How Should Christians Define Social Justice?
In Church as It Is in Heaven Video Curriculum: Session 2: Lament: Grieving What Stands in the Way of Multiethnic Kingdom Culture
InterVarsity Press has partnered with Jamaal Williams and me to provide your church with a free video curriculum to facilitate a six-week study of apologetics and multiethnic kingdom culture, as well as a free discussion guide for group leaders. At the end of this post, I have included the video for Session 2: Lament: Grieving What Stands in the Way of Multiethnic Kingdom Culture as well as the group discussion guide.
A Christian Definition of Social Justice
One of the key dilemmas that I address in this particular video session has to do with how to define “social justice.” If you or people in your church are curious about how to consider racism from the perspective of a distinctly Christian vision of social justice, this video should provide you with a useful resource.
In keeping with a long and rich Christian tradition, I define the phrase social justice by grounding justice in the covenantal character of God and in the order that God wove into nature in the beginning. These commitments lead me to identify two aspects of social justice:
Treating Every Human Being with Dignity: Grounded in the covenantal character of God, social justice is treating one another in genuinely human ways, as articulated in God’s covenant by which God reveals how to live in right relationship with him, how to engage with one another as fellow bearers of God’s image, and how to be good stewards of the earth’s resources. This aspect of social justice as human dignity and right use of resources has been ably articulated by Old Testament scholar Peter Gentry in his lecture “Social Justice in Isaiah.”
Willing to Give Every Human Being What They Are Due: Grounded in natural law and in the creation of every human being in God’s image, social justice is also the constant and perpetual will to render to each person what he or she is due.

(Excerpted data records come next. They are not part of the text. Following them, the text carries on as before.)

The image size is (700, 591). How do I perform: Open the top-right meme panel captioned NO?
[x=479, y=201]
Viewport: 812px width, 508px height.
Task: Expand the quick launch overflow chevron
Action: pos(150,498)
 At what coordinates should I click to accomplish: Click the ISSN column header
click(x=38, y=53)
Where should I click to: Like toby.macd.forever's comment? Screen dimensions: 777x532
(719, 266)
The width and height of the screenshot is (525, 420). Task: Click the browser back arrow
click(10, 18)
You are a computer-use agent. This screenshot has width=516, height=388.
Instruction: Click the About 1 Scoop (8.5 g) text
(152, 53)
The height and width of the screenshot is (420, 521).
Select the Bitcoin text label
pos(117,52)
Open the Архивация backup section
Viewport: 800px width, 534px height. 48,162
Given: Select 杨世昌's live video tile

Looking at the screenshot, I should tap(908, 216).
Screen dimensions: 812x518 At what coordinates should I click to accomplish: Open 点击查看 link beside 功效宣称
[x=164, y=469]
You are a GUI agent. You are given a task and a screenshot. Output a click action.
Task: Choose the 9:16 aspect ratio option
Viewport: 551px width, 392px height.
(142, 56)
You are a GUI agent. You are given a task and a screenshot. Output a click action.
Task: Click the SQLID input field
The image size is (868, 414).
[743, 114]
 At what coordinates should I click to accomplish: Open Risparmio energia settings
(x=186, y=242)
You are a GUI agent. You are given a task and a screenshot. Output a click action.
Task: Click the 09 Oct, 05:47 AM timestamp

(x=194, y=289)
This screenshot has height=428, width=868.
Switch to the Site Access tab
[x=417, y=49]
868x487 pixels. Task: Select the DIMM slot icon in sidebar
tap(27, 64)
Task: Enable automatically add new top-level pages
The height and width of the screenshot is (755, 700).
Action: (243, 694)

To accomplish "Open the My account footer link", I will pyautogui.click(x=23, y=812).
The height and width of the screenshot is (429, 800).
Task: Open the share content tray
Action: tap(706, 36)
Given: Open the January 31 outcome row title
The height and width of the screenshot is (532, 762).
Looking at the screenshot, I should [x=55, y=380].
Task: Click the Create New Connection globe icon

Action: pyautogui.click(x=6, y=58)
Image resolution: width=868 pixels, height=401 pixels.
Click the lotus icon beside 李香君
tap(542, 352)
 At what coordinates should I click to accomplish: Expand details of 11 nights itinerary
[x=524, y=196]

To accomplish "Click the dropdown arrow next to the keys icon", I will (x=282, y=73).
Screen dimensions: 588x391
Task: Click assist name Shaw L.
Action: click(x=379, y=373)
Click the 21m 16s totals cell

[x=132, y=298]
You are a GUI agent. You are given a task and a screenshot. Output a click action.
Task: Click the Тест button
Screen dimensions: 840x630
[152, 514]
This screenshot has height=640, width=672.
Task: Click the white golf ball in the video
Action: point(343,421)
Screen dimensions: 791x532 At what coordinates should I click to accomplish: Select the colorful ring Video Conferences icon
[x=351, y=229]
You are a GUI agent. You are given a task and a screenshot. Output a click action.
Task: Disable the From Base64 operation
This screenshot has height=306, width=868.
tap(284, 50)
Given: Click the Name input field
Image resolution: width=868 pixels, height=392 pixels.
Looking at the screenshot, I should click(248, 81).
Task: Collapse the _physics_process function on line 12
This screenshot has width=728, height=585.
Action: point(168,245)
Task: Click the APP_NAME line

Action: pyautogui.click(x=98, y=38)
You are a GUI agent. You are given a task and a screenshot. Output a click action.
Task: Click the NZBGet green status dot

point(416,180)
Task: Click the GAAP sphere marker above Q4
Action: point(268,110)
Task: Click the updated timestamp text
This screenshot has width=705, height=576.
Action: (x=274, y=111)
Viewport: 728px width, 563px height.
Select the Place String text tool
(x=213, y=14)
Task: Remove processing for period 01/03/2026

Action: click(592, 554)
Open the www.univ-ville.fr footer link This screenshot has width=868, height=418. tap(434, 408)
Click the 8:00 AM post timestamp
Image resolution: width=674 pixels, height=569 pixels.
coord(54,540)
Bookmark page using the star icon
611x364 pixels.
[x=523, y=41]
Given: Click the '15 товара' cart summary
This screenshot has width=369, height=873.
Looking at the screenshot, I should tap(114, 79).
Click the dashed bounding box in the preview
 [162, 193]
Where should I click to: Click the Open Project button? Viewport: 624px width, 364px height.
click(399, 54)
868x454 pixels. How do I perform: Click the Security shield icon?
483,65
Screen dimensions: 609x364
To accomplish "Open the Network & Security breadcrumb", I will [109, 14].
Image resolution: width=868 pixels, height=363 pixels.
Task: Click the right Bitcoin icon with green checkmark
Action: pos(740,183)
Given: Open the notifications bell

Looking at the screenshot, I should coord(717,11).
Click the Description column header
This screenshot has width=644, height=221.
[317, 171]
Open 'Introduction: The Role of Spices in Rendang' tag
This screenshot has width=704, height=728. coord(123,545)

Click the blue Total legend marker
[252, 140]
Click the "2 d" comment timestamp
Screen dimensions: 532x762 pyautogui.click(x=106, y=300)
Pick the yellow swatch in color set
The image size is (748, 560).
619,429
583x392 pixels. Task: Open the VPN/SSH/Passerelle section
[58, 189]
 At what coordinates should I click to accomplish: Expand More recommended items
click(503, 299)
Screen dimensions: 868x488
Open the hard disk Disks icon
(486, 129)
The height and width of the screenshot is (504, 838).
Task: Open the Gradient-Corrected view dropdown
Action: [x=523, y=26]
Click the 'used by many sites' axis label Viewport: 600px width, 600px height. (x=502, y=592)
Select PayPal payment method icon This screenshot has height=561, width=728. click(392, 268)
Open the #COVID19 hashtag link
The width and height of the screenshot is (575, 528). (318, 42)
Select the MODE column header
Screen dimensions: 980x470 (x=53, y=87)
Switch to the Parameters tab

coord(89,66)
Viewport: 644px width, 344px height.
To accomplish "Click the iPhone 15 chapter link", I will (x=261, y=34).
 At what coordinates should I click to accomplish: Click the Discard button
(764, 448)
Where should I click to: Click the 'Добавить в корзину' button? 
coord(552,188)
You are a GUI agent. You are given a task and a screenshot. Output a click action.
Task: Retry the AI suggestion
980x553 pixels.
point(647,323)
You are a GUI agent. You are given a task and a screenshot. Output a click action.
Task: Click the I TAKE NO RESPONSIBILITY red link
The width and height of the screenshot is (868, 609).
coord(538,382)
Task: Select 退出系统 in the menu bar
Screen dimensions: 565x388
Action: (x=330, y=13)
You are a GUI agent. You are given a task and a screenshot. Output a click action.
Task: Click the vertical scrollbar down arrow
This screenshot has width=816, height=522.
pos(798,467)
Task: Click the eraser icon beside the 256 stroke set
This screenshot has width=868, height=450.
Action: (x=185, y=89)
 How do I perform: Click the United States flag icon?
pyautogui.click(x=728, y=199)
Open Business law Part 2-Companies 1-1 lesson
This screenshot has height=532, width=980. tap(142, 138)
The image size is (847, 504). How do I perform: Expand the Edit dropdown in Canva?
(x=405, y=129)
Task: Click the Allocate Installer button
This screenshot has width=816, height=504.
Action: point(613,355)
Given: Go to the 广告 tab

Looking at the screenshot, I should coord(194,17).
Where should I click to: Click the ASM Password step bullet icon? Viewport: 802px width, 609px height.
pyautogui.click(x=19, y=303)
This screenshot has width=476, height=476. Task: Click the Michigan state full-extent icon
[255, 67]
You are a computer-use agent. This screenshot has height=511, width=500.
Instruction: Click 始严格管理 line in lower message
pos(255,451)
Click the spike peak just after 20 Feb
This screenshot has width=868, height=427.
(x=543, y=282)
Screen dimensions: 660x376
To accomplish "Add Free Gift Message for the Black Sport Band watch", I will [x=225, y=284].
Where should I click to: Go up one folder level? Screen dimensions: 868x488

Although this aspect of social justice has deep roots in a tradition that stretches back to the ancient and medieval eras, it has been articulated in more modern times through the work of Luigi Taparelli d’Azeglio.
Because I ground social justice in the covenantal character of God and in the order that God wove into nature, I do not follow John Rawls’ definition of “justice” in A Theory of Justice or any of the many definitions of “social justice” that have their basis in Rawls. Centuries of Christian social thought have bequeathed to us a deeper, richer, and more resilient understanding of social justice than Rawls’ contractualist perspective is able to provide.
When social justice is defined in keeping with natural law and the covenantal character of God, we can declare with Carl F.H. Henry that
social justice is not … simply an appendage to the evangelical message; it is an intrinsic part of the whole, without which the preaching of the gospel itself is truncated. Theology devoid of social justice is a deforming weakness of much present-day evangelical witness.…
Marxists make a hurried leap from the economic needs of the poor to the forced redistribution of the property of the rich. However indefensible this revolutionary alternative may be, it can hardly be challenged and stayed if evangelicals are indifferent to the necessities of the poor as well as the neglected responsibilities of the rich.…
The evangelical community has a mandate to challenge social injustice wherever it is found, and to call and strive for social justice as part of what it means to love God with one’s whole being and one’s neighbor as one’s self.